Bruce Osborn’s Oyako photo exhibition in Maibara
My friend Bruce Osborn, an American pro photographer based in Hayama, Kanagawa Prefecture, is now having a grand photo exhibition inside Maibara Station on the Tokaido/Hokuriku Lines in northern Shiga Prefecture. The theme is Oyako (parent and child 親子) portraits. The city of Maibara set up and opened the new Maibara Station Oyako Gallery on July 16, 2011, and Bruce’s 60+ oyako portraits are the first to be displayed. The exhibition is titled, Kakegae-no-nai-mono (Irreplaceable Things) (かけがえのないもの).
If you go out of the ticket turnstile, you will immediately see his large portrait panels mounted on the large window in the main corridor. There are more portraits decorating the corridor toward the east exit. The portraits are all black and white and show one or two parents together with his or her child. Most of the portraits are of Japanese celebrities such as Kayama Yuzo and Yokoo Tadanori. They mainly come from Bruce’s longtime Oyako photo series published in the Mainichi Shimbun newspaper. Bruce has been shooting oyako portraits since 1982 and it’s his life work. He has been widely published and even has a few oyako books published. He has photographed over 3,000 oyako and even calls the fourth Sunday of July “Oyako Day” when he shoots oyako portraits assisted by his Japanese wife Yoshiko.
But the main interest for us in Shiga are the Oyako portraits of local people in Maibara shown in four large panels. The four panels represent the four seasons. Each seasonal panel has a number of portraits of ordinary Maibara folk posed as parent and child(ren) taken outdoors in Maibara. They all show a hometown background in Maibara. Bruce tells me that he went through an awful lot to make some of these portraits of 20 oyako in Maibara. For portraits in winter, he and his crew spent a freezing time in Oku-Ibuki, a ski ground. I thought he was crazy to lug heavy lighting equipment up snowy Mt. Ibuki in winter. It took him two years to complete the Maibara Oyako series during which he visited Maibara a few times in the four seasons.

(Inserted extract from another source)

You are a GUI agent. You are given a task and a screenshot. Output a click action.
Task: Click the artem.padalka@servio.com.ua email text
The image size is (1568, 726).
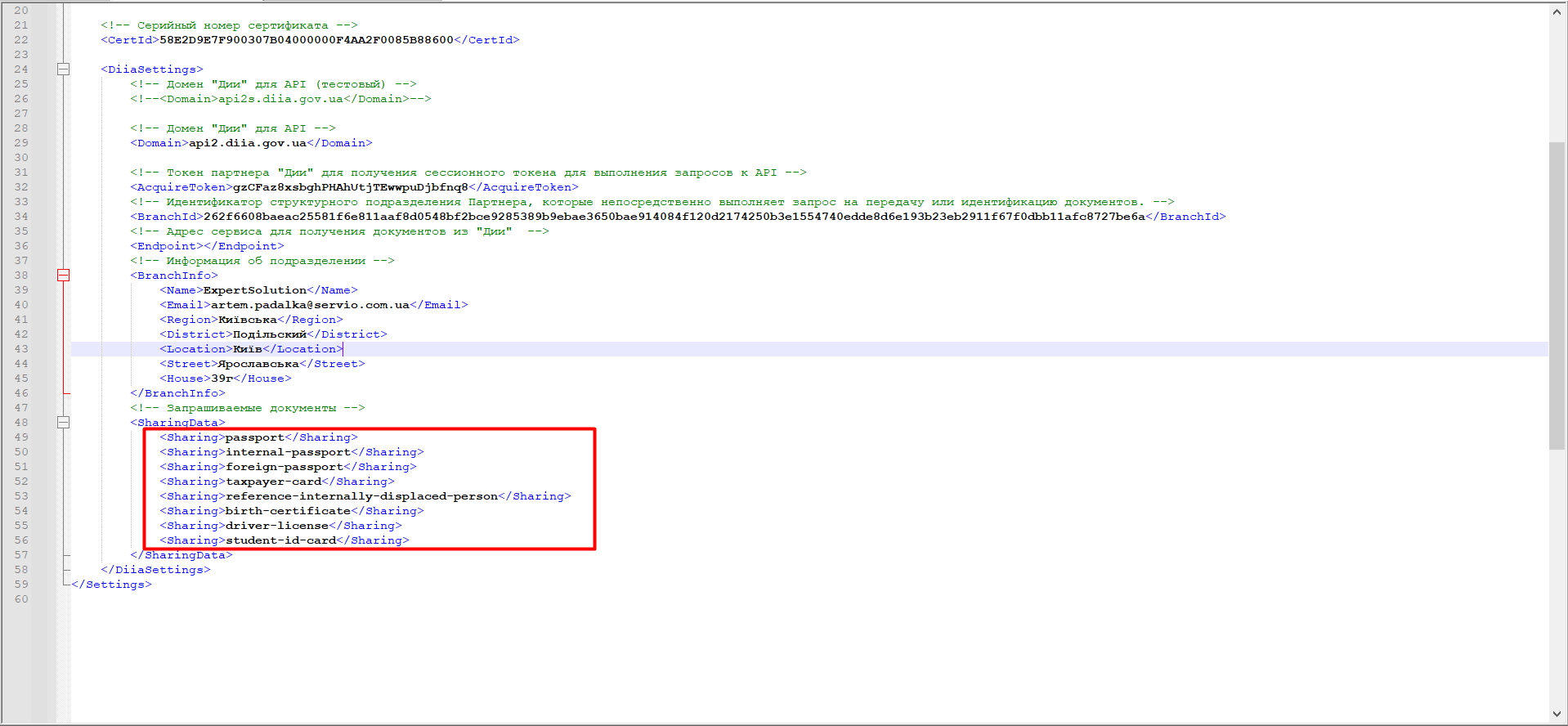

Another great thing is that the captions are in Japanese and English. And they include interesting quotes about child-rearing from the parent. The exhibition will run until March 31, 2012. You can see the exhibition while Maibara Station is open from early morning until late night when the last train leaves. Free admission, but you have to give your train ticket and go outside the turnstile to see the photos in the corridor. Too bad that most people transferring trains at Maibara Station won’t see the oyako portraits because of this. Thus, the portraits will be mainly seen by people who live and work near Maibara Station. I wish they also put a few portraits on the walls inside the station where we can see them when changing trains. Maibara Station certainly has lots of wall space everywhere.
Maibara Station has finally completed its major renovation and the large, new corridor connecting the west and east sides has remained empty and white these past few years. Finally, there is something nice decorating its walls. Initially, there were plans to have famous artist Hiro Yamagata, a Maibara native, to paint those huge white walls in a psychedelic motif. But it was apparently too expensive and it never happened. Bruce’s oyako portraits is a great alternative, a lot cheaper, and they fit in with Maibara’s current slogan of Kizuna (human bonds) and furusato (hometown).